Poultry giant Pilgrim's Pride will pay its parent company some $1.3 billion in cash and debt to move European counterpart Moy Park under its corporate umbrella.
Pilgrim's Pride officials said in a statement that its acquisition of Moy Park — also owned by Brazilian meat giant JBS — will improve chicken profit margins, bolster its prepared foods portfolio and enable the company "to become a global player."
The company expects to realize $50 million in savings from the deal, which comes as JBS deals with the fallout from a massive political corruption scandal in Brazil — including, Reuters noted, the sale of numerous assets.

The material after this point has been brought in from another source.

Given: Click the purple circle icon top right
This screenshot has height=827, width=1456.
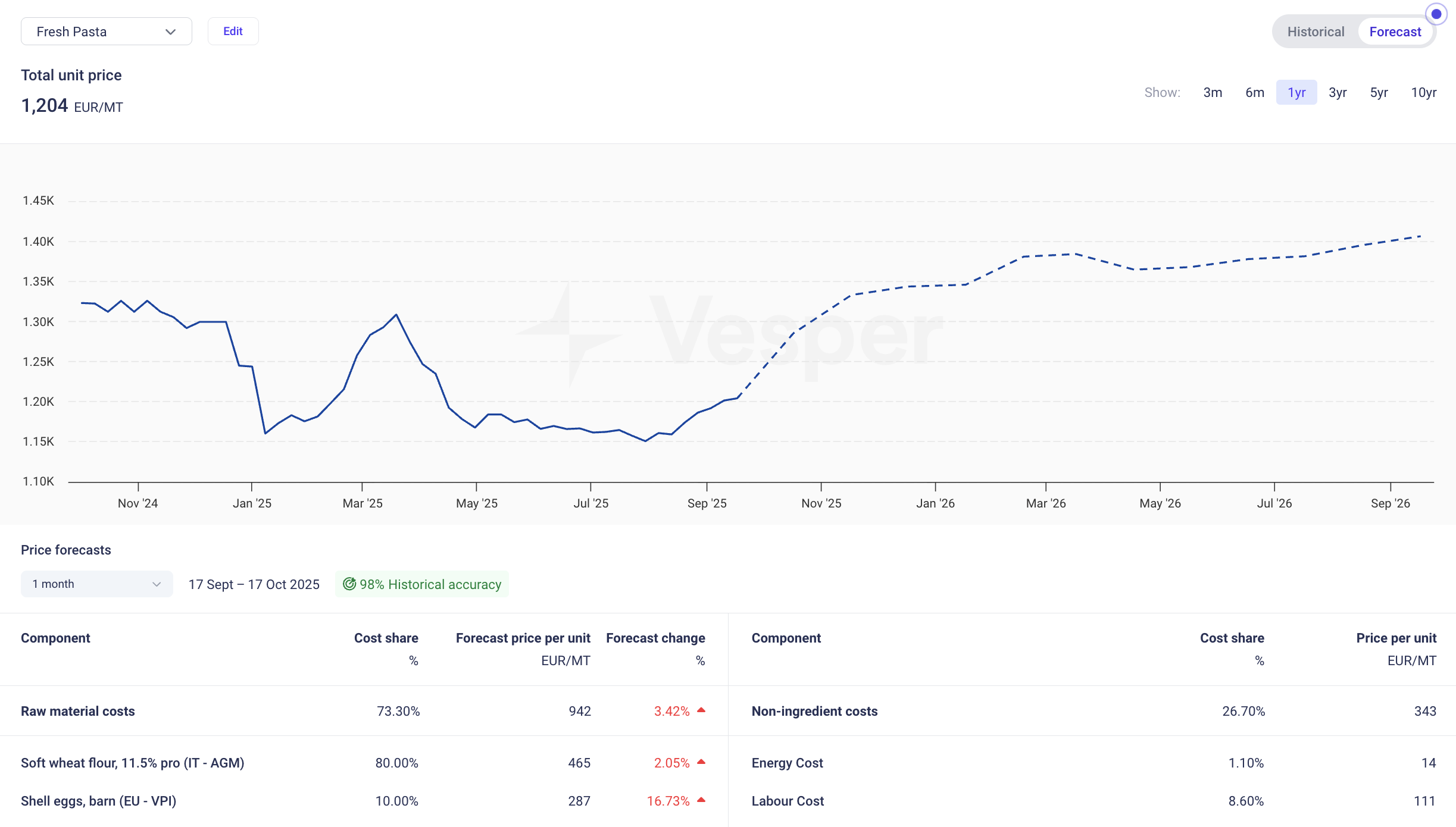Looking at the screenshot, I should click(1436, 14).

"Following our successful acquisitions of GNP and the assets in Mexico, Moy Park represents a logical next step in the evolution of our geographical and brands footprint," Pilgrim's CEO Bill Lovette said in a statement. "The acquisition gives us access to the attractive U.K. and European markets, which advances our strategy of diversifying our portfolio to be more global while reducing volatility across our businesses."
Moy Park officials, meanwhile, said that the move would accelerate its growth plans and "leverage Pilgrim's expertise and operational excellence.” The company, based in Northern Ireland, operates 13 processing plants in Ireland, the U.K., France and the Netherlands.
"Pilgrim's is one of the leading chicken producers in the world with a proven track record and we see great opportunities for Moy Park as part of this successful business," said chief executive Janet McCollum.